§ **Problem requirements**
Restate each record word for word, omitting whatever pictures it holds.
BEGIN Given records
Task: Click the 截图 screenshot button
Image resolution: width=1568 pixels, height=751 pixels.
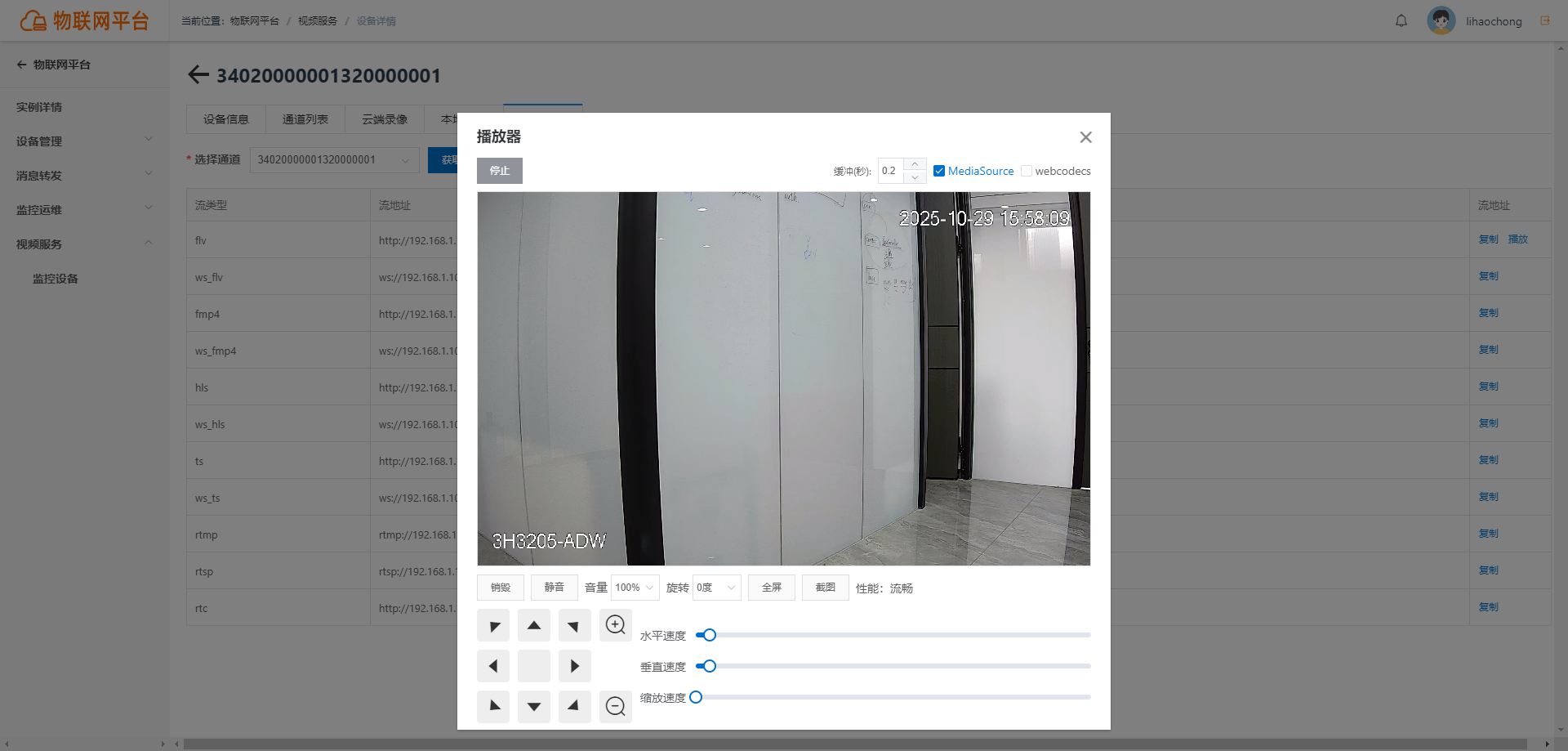Action: click(826, 588)
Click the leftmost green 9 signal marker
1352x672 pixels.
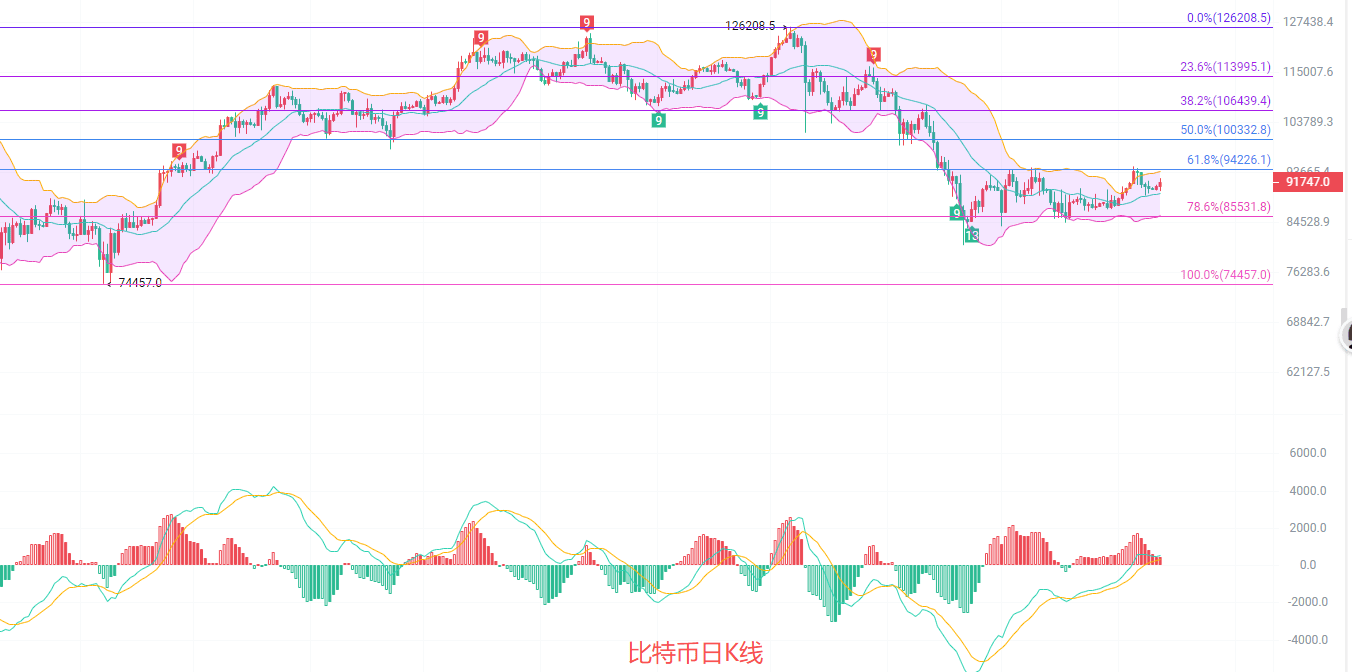(658, 120)
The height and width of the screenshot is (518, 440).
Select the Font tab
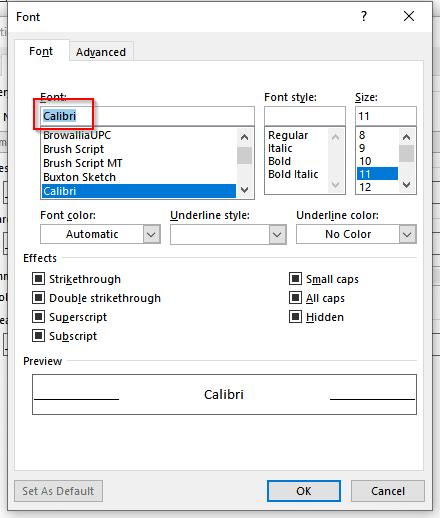pyautogui.click(x=41, y=51)
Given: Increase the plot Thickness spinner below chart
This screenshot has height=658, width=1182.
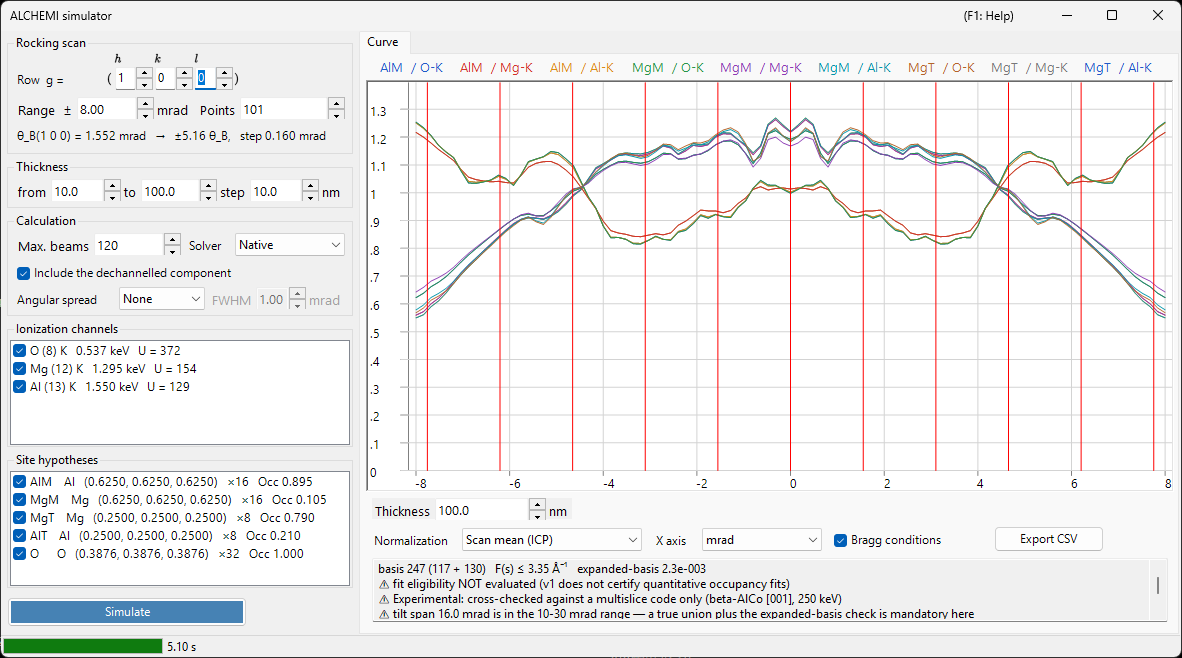Looking at the screenshot, I should pyautogui.click(x=537, y=505).
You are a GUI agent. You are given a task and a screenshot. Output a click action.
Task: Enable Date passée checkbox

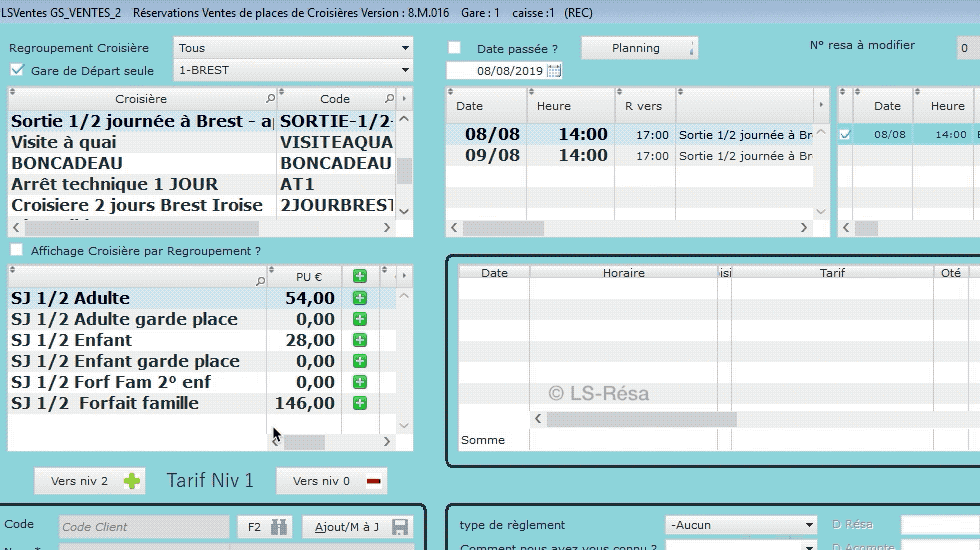[x=455, y=48]
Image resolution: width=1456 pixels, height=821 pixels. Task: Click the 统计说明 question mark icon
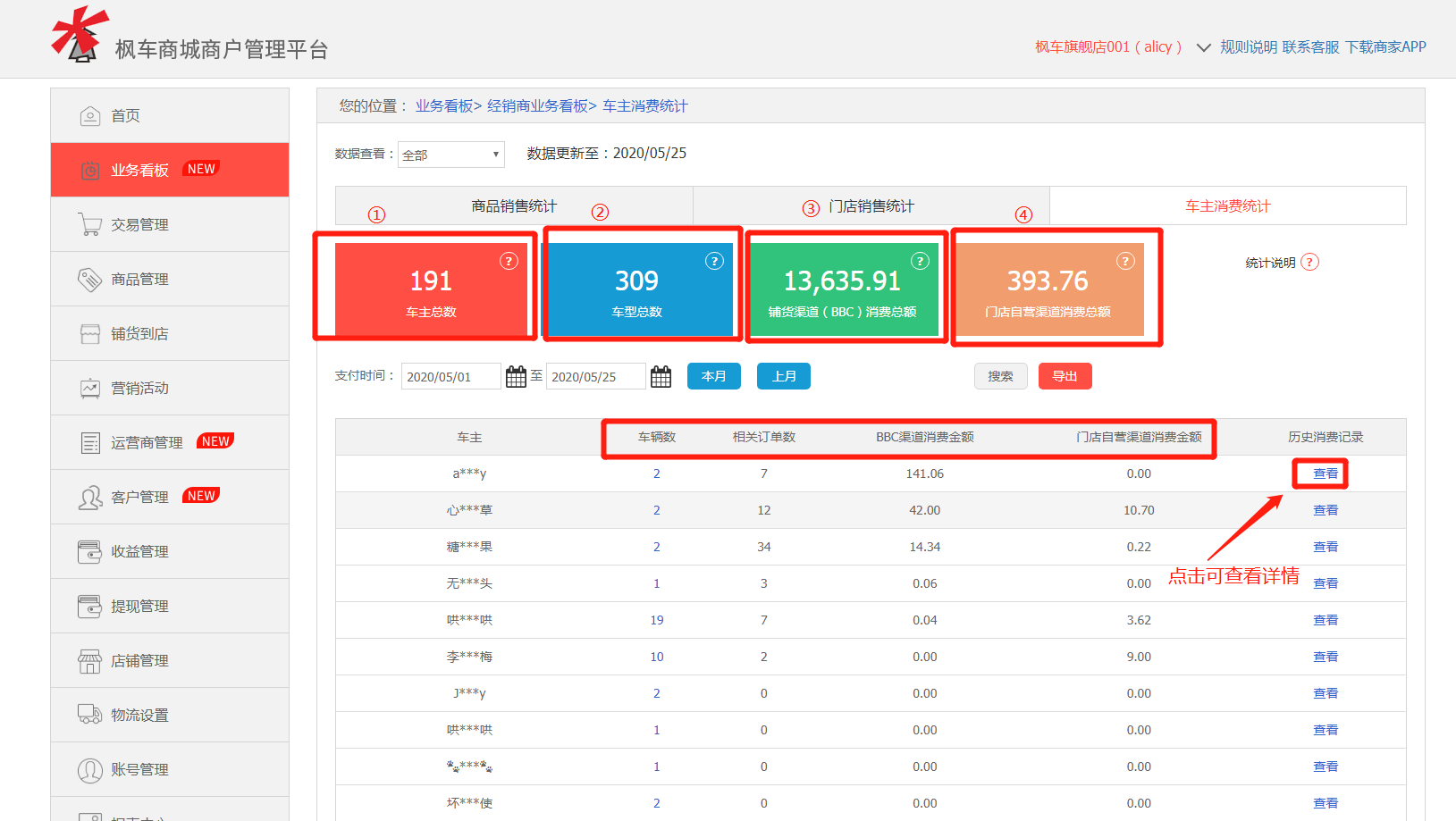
END Given records
§ **Written response**
Task: Click the 截图 screenshot button
Image resolution: width=1568 pixels, height=751 pixels.
Action: click(826, 588)
Click the leftmost green 9 signal marker
1352x672 pixels.
(658, 120)
The height and width of the screenshot is (518, 440).
Select the Font tab
pyautogui.click(x=41, y=51)
Given: Increase the plot Thickness spinner below chart
This screenshot has height=658, width=1182.
Looking at the screenshot, I should pyautogui.click(x=537, y=505).
You are a GUI agent. You are given a task and a screenshot. Output a click action.
Task: Enable Date passée checkbox

[x=455, y=48]
Image resolution: width=1456 pixels, height=821 pixels. Task: Click the 统计说明 question mark icon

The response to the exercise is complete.